Right-wing MSNBC commentator Hugh Hewitt, a massive cheerleader for Donald Trump, was forced to admit the new bombshells from the Wall Street Journal and Lawfare may reveal possible collusion between Trump's campaign and Russian hackers.
It would be hard to find a bigger supporter of Donald Trump, or a more ardent apologist for his open corruption, than Republican MSNBC contributor and talk-radio host Hugh Hewitt.
Hewitt has played dumb about Trump's incitement of violence against political opponents, defended Trump's decision to fire James Comey for investigating members of his campaign, and parroted Trump's baseless conspiracy theories about President Barack Obama wiretapping Trump Tower.
Hewitt is so desperate to make Trump look good that he once even apologized for asking Trump a foreign policy question he could not answer.

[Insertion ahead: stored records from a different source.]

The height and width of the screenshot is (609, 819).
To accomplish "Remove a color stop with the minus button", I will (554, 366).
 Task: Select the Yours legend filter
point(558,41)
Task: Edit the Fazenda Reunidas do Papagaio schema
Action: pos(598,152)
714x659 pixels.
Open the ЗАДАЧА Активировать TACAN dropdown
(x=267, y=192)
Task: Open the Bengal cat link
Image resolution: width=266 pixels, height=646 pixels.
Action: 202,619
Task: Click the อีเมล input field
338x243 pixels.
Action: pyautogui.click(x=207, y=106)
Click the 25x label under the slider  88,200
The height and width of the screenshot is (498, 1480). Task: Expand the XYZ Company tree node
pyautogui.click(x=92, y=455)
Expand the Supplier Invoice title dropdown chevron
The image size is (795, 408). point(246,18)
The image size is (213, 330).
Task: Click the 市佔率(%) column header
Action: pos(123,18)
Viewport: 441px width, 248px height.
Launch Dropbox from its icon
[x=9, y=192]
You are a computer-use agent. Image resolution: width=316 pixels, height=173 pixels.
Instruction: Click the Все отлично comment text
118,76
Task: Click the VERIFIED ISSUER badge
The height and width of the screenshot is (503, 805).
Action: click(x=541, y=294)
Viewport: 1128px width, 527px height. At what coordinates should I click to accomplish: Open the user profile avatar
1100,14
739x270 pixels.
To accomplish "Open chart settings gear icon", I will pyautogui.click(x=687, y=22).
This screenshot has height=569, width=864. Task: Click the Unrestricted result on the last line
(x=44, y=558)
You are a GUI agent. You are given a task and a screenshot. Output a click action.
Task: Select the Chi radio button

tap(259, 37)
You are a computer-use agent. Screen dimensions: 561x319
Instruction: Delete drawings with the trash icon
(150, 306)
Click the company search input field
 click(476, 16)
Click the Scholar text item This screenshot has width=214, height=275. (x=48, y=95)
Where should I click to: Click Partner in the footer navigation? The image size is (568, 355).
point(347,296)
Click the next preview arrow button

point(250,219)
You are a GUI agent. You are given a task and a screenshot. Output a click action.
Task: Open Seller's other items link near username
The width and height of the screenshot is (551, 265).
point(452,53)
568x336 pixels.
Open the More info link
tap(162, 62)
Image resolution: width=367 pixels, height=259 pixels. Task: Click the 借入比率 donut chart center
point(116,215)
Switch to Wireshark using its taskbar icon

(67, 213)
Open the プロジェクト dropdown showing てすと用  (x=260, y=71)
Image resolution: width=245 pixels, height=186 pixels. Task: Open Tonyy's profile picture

And while Hewitt has spent months denying there is any evidence Trump was involved with Russia's interference in our election — once calling the allegations "baseless" — on Sunday, Hewitt finally admitted there is a possible way Trump's inner circle could have been working with Russian hackers.
During a panel discussion on Meet the Press, Hewitt noted that new reports from the Wall Street Journal and Lawfare show a "path to collusion," if the evidence bears out.
TODD: He writes this, and it's under the headline, 'The time I got recruited to collude with the Russians' — [reading] It is no overstatement to say that my conversations with Smith shocked me. Given the amount of media attention given at the time to the likely involvement of the Russian government in the DNC hack, it seemed mind-boggling for the Trump campaign — or for this offshoot of it — to be actively seeking those emails. To me this felt really wrong. [T]hey [Smith and his colleague] had a reckless lack of interest in whether the emails came from a Russian cut-out. Indeed, they made it quite clear to me that it made no difference to them who hacked the emails or why they did so, only that the emails be found and made public before the election.' Hugh Hewitt?
HEWITT: Well, until this point there has been no evidence of collusion. And I was on the show with you when Shane, the Wall Street Journal reporter, joined and broke the story on Meet the Press Daily. And it changes it because it gives a path to collusion. I do think it adds gray — it's smoke.
TODD: It's smoke. And there's a gun. We just don't know if the smoke and the gun — is from that gun.
HEWITT: And Mueller is going to put out "do not destroy" memos to everyone. And Flynn will be questioned about this. And if there is a connection between Smith and Flynn, there is a path to collusion. But there is no collusion evidence yet.
Hewitt is referring to a story, first broken in the Wall Street Journal by intelligence expert Shane Harris, which details the actions of the late Republican operative Peter Smith, who attempted to obtain stolen Hillary Clinton emails from Russian hackers for Trump campaign officials, and subsequently worked to cover up the involvement of the Trump campaign.
Shortly afterward, British cybersecurity expert Matt Tait wrote a follow-up in Lawfare, revealing Smith had extensive ties to disgraced former National Security Adviser Michael Flynn.
There is already extensive evidence that Flynn knowingly rewarded the hackers by discussing possible removal of U.S. sanctions with Russian diplomats, and that he illegally accepted money from Russian officials.
But the evidence from Shane and Tait goes further — it suggests Flynn may have actually sent intermediaries to work with Russian spies as they conducted cyber warfare against the United States.
When confronted with this new evidence, Hewitt may have qualified his response and insisted there is no hard proof that Trump's team colluded with Russian hackers. But even he was forced to admit there is a possible way they could have.
Little by little, the resolve of the GOP media personalities continuing to defend Trump against the mounting evidence of Russian collusion is starting to falter. And Trump has no one to blame for that but himself.